ExpressRoute wird als eigenes Thema behandelt, einschliesslich Designüberlegungen, Peering-Optionen, Global Reach und Leistungsoptimierung mit Fast Path; zudem werden Ansätze zur Fehlerbehebung besprochen. Das Traffic-Management umfasst Load Balancing für Non-HTTP(S)-Workloads mit Azure Load Balancer und Traffic Manager sowie für HTTP(S)-Workloads mit Application Gateway und Azure Front Door. Netzwerksicherheitsthemen umfassen DDoS Protection, Network Security Groups, Azure Firewall, Firewall Manager und Web Application Firewall.
Die Schulung behandelt zudem privaten Zugriff auf Azure-Dienste mit Private Link und Service Endpoints und schliesst mit Netzwerküberwachung über Azure Monitor und Network Watcher ab. Zusammen sind diese Themen an der Prüfung AZ-700 und realen Aufgaben des Netzwerk-Engineerings ausgerichtet.

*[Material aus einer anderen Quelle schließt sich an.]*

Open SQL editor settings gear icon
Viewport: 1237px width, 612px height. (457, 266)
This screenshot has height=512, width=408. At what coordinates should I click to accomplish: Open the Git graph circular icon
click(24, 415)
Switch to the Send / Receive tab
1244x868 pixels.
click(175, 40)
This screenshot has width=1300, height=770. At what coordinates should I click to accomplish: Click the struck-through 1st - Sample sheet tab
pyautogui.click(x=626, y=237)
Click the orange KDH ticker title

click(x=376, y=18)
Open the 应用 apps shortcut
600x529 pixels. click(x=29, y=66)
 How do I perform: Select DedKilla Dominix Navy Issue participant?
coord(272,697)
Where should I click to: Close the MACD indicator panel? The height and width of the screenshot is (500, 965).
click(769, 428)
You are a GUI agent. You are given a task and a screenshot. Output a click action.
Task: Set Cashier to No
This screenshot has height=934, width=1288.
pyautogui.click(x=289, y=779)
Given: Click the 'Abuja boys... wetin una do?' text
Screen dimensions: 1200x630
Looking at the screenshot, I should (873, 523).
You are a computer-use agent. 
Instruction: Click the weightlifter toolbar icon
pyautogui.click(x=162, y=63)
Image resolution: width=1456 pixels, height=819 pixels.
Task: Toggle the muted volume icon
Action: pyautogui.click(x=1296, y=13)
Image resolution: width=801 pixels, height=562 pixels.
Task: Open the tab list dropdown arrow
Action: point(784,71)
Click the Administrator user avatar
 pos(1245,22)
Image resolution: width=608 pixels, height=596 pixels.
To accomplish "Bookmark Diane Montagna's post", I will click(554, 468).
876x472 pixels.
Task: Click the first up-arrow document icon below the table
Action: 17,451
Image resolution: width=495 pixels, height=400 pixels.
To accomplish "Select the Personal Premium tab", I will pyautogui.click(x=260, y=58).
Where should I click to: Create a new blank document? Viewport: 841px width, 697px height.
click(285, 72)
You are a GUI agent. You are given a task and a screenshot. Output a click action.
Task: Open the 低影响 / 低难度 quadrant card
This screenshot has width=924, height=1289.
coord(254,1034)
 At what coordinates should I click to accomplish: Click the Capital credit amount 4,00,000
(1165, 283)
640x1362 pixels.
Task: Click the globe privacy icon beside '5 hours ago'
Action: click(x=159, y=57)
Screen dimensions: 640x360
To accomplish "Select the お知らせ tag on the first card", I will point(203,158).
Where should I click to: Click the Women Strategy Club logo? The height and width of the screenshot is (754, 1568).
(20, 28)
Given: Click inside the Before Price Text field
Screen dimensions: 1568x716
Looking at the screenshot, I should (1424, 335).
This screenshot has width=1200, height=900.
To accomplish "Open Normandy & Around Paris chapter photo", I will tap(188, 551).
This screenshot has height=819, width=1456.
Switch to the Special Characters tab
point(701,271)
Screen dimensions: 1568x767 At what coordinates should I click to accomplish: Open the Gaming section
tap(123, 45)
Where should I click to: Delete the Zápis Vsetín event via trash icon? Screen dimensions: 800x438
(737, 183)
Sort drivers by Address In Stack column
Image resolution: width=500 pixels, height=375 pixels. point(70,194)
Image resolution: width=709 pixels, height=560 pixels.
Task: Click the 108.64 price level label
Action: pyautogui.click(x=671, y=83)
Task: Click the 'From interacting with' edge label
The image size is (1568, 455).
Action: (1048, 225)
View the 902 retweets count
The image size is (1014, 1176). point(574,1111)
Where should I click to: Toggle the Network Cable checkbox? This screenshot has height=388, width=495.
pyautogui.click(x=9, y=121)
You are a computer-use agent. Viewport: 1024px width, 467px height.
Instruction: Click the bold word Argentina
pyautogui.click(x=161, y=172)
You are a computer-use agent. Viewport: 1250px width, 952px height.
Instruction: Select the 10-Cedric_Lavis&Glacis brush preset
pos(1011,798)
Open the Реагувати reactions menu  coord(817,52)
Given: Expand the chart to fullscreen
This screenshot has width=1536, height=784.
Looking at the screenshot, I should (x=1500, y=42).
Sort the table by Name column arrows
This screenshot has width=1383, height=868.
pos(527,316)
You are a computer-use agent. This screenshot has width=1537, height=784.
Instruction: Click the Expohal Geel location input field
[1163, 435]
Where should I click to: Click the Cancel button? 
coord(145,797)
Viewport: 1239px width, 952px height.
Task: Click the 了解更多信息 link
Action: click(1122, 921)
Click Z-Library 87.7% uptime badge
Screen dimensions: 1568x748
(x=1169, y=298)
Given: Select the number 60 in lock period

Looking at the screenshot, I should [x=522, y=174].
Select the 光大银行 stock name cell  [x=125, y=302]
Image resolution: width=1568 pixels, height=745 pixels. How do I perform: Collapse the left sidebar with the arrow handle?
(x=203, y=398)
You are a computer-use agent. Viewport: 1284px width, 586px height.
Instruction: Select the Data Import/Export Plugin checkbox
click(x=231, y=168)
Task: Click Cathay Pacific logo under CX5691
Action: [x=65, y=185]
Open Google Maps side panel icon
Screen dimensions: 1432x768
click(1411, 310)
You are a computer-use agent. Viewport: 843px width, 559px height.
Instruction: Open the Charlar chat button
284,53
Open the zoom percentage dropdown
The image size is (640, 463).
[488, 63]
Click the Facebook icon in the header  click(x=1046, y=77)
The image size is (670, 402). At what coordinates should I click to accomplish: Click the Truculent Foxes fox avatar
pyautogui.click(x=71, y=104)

AZ-700 ist am wirksamsten, wenn man ihn als Architekturkurs statt als Dienste-Checkliste angeht. Netzwerk-Engineers sollten sich darauf konzentrieren, wie Routing-, Sicherheits- und Konnektivitätsentscheidungen zusammenwirken. Hybride Konnektivität und privater Zugriff sind besonders wichtig, wenn Organisationen die öffentliche Exposition von Diensten reduzieren. Zu verstehen, wann VPN, ExpressRoute oder Private Link zu nutzen ist, ist eine zentrale Fähigkeit. Überwachung sollte als Teil des Designs behandelt werden, nicht als Nachgedanke: Netzwerksichtbarkeit ermöglicht schnellere Fehlerbehebung und zuverlässigeren Betrieb.